達人の眼力

 

「触れる時は、指の腹で触れるんよ。」

これは、友人からのアドバイスです。野口整体を若い時から勉強していた友人が、野口晴哉先生の口伝を教えてくれました。患者さんの皮膚に触れる時、一番繊細な指先を使っていた私には、「ハッ」と気づく助言でした。確かに自分自身の頬に、軽く指の腹を置くのと、指先を置くのとでは、優しさが違います。「お腹」の方が気持ちいいのです。

この瞬間感じたのは、達人の「部分に全体を見る眼力」でした。野口晴哉先生は、指先にカラダ全体を見ておられたはずです。指の第一関節から指先までがカラダ全体で、カラダの「お腹」=丹田が、指の腹に位置するのです。指の丹田を通して患者さんのカラダと施術者が優しい交感を行うことができるのです。

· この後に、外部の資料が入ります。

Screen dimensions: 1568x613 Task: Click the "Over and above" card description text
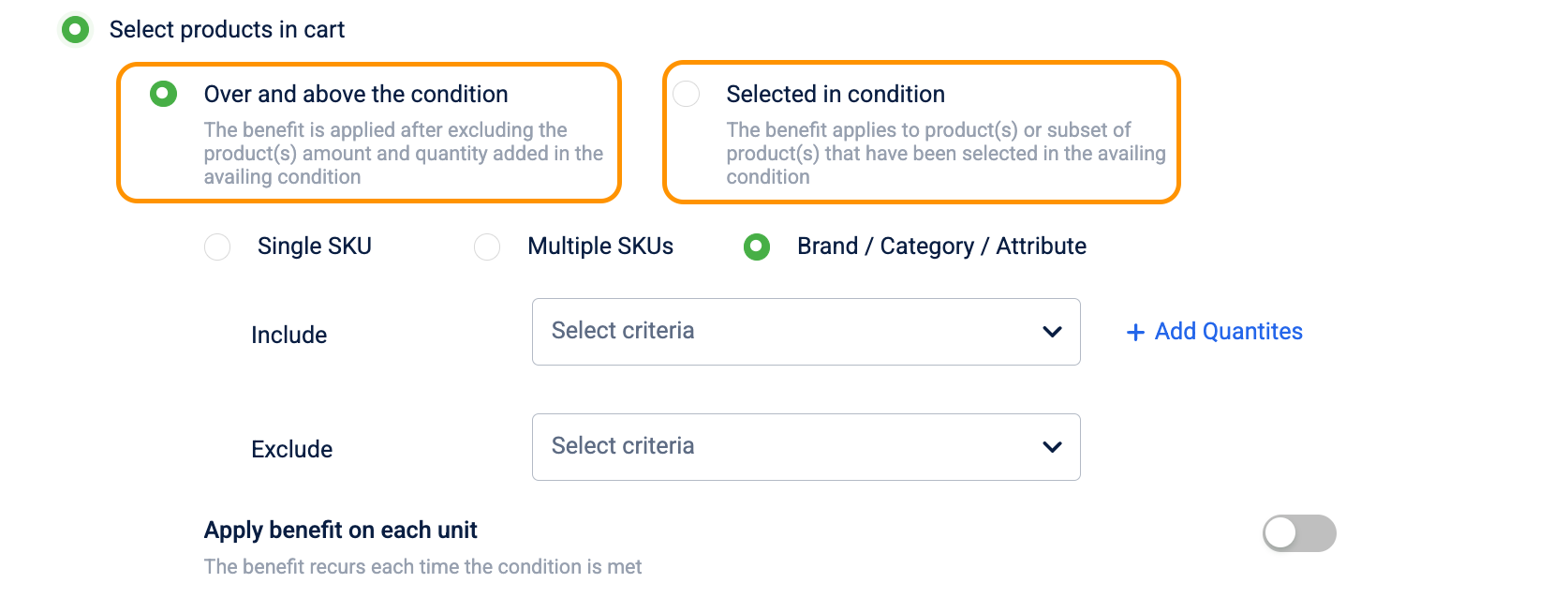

話変わって、山元式新頭鍼療法(YNSA)の創始者・山元敏勝先生(89才)の宮崎セミナーに参加した時のことです。私が、YNSAの初級コースを学ぶ以前のころでした。何も知らない私にとって、山元先生の施術を見ることだけで、ワクワク、ドキドキの連続でした。ところが、「少し変だなあ?」と初心者なりに感じることがありました。それは、全ての置鍼(腰、胸、首などの治療点)が、オデコの中央部だけというテキストのどこにも記述されていない個所だったからです。さすがに長年勉強されておられる先輩方も、しびれをきらし、

「先生、なぜ腰の治療なのにそこに置鍼するのですか?」

と、質問されました。先生は、しばらくポカーンとしたままで動かなくなりました。そして、

「よく分からない・・・・・・・でも、ほらココ(オデコの中央部)に渦巻いているでしょう!」

とおっしゃったのです。これこそが、達人の眼力。山元先生は、オデコをカラダ全体として見ておられたのです。治療をする上で、このことを理解し体現することが必要なのです。